::: Entries supplied
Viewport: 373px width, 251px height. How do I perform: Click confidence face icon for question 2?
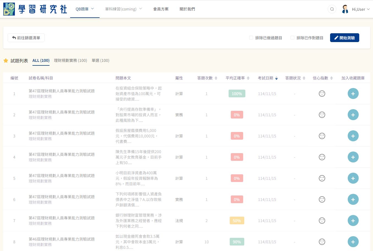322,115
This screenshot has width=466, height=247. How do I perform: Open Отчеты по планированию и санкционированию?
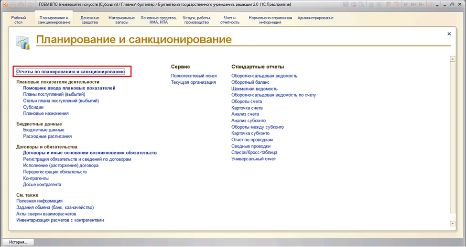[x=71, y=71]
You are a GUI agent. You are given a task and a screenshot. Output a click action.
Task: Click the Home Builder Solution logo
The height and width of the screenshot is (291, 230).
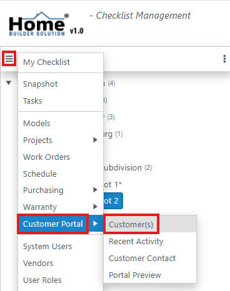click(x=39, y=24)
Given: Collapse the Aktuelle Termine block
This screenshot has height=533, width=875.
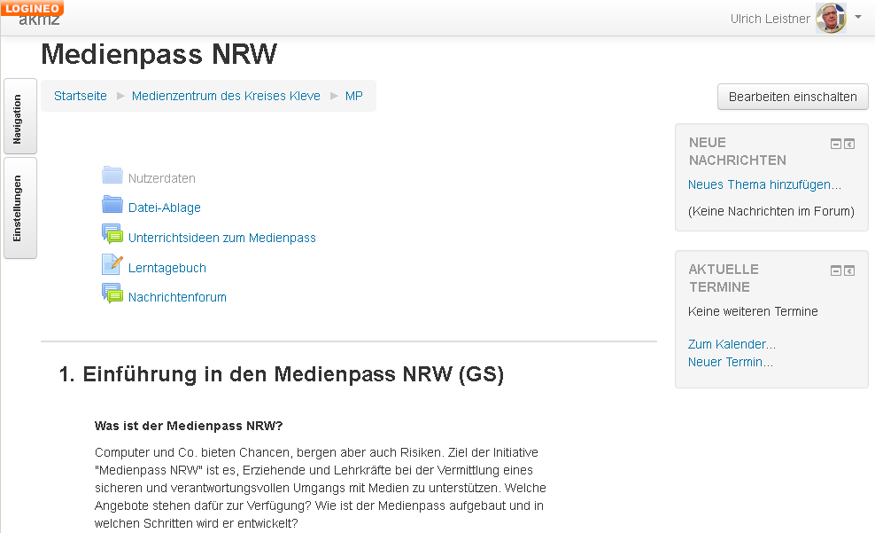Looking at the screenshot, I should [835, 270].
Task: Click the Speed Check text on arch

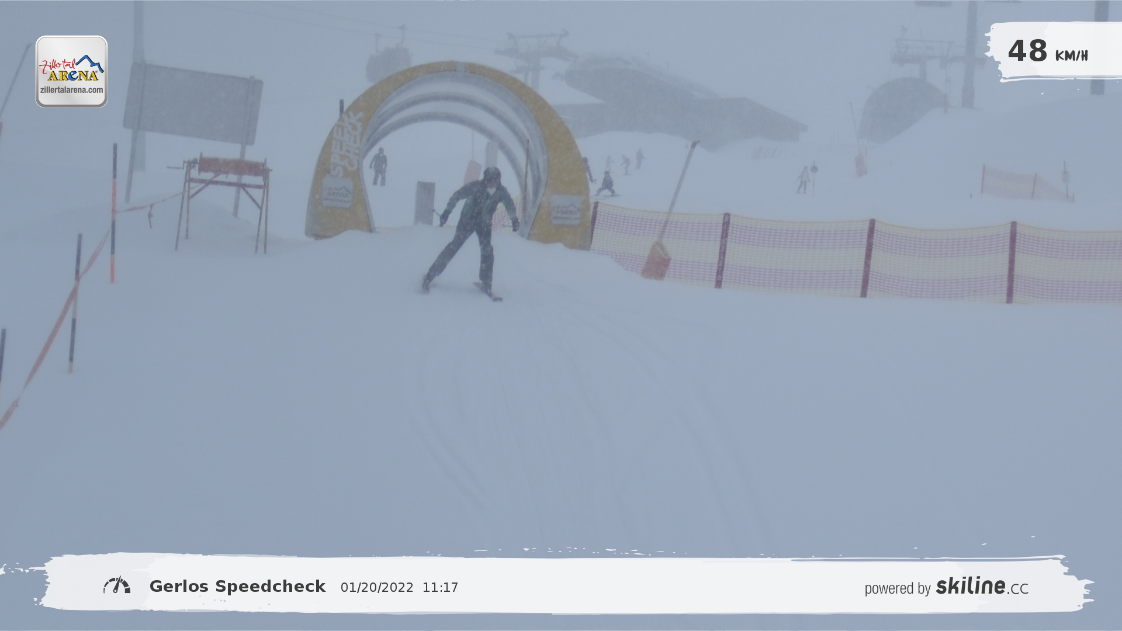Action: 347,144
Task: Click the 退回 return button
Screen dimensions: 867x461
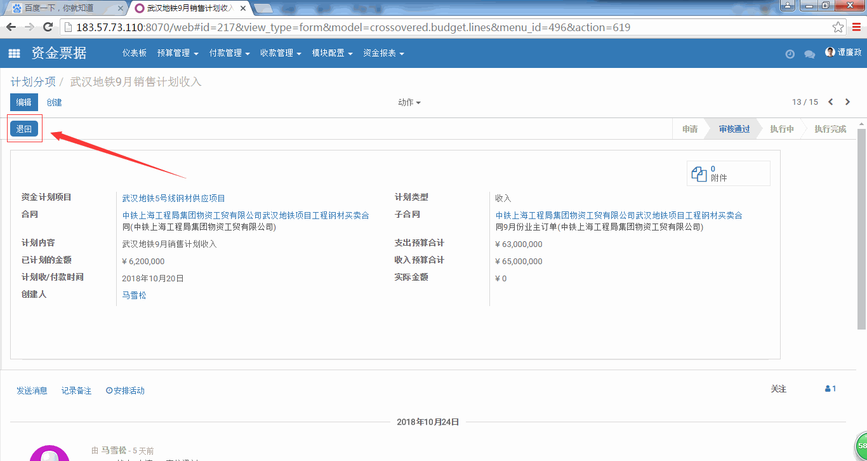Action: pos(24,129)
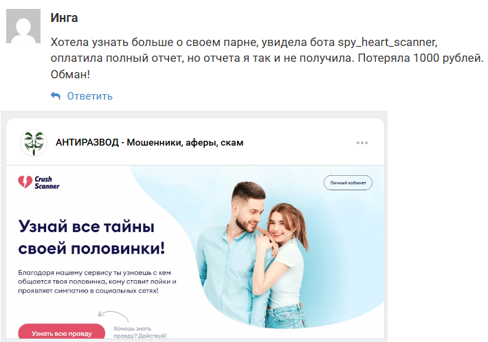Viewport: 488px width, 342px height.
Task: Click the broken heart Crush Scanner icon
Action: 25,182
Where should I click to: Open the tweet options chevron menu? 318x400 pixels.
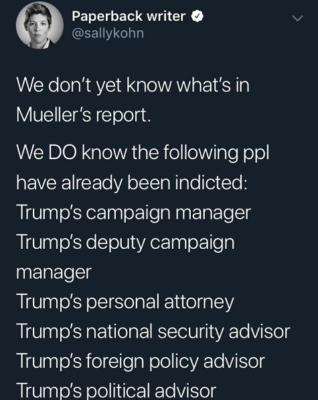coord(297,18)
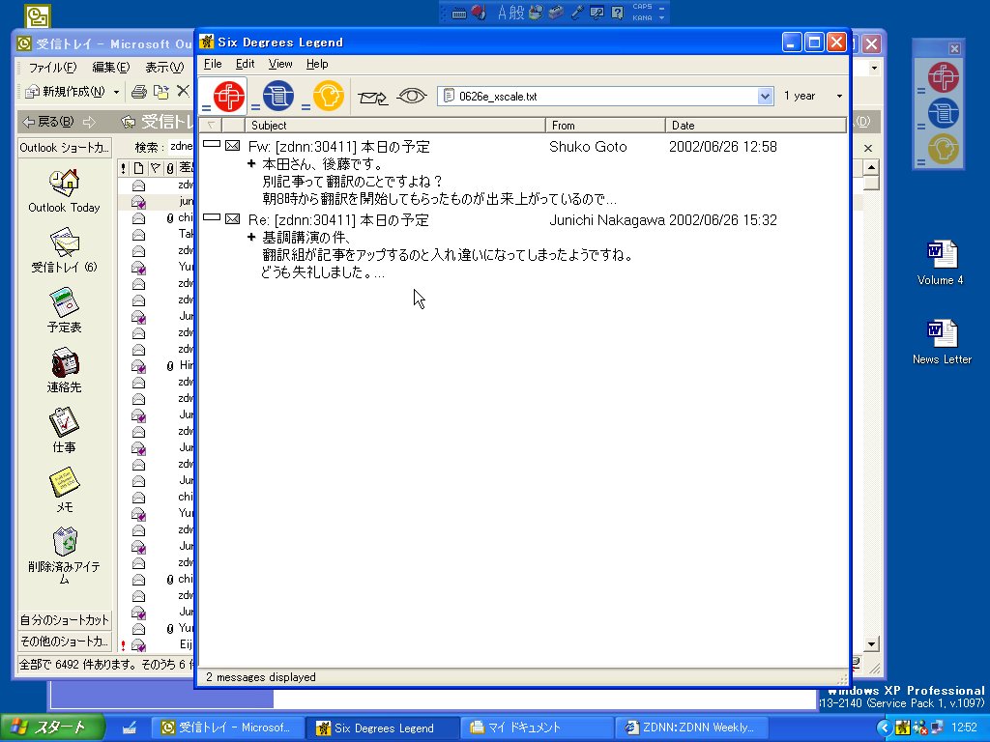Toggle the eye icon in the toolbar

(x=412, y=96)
::::::
::: Entries supplied
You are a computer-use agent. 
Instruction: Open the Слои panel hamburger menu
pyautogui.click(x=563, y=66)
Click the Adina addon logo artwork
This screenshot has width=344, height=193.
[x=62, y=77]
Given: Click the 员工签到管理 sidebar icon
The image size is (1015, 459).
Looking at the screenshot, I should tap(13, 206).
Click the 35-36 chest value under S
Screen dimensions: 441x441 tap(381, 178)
::::::
Prompt
Starting at the line that contains "You are a GUI" and ending after the line that contains "(x=412, y=96)", rewrite those records with "click action" changed to "tap action" and everything else kept the same. Leave out the pictures.

Response to the task
You are a GUI agent. You are given a task and a screenshot. Output a tap action.
Task: Click the Home Builder Solution logo
The height and width of the screenshot is (291, 230).
click(x=39, y=24)
Given: Collapse the Aktuelle Termine block
This screenshot has height=533, width=875.
Looking at the screenshot, I should [835, 270].
Task: Click the Speed Check text on arch

Action: 347,144
Task: Click the 退回 return button
Screen dimensions: 867x461
Action: pos(24,129)
Viewport: 488px width, 342px height.
Task: Click the broken heart Crush Scanner icon
Action: 25,182
Where should I click to: Open the tweet options chevron menu? 318x400 pixels.
coord(297,18)
Toggle the eye icon in the toolbar

(x=412, y=96)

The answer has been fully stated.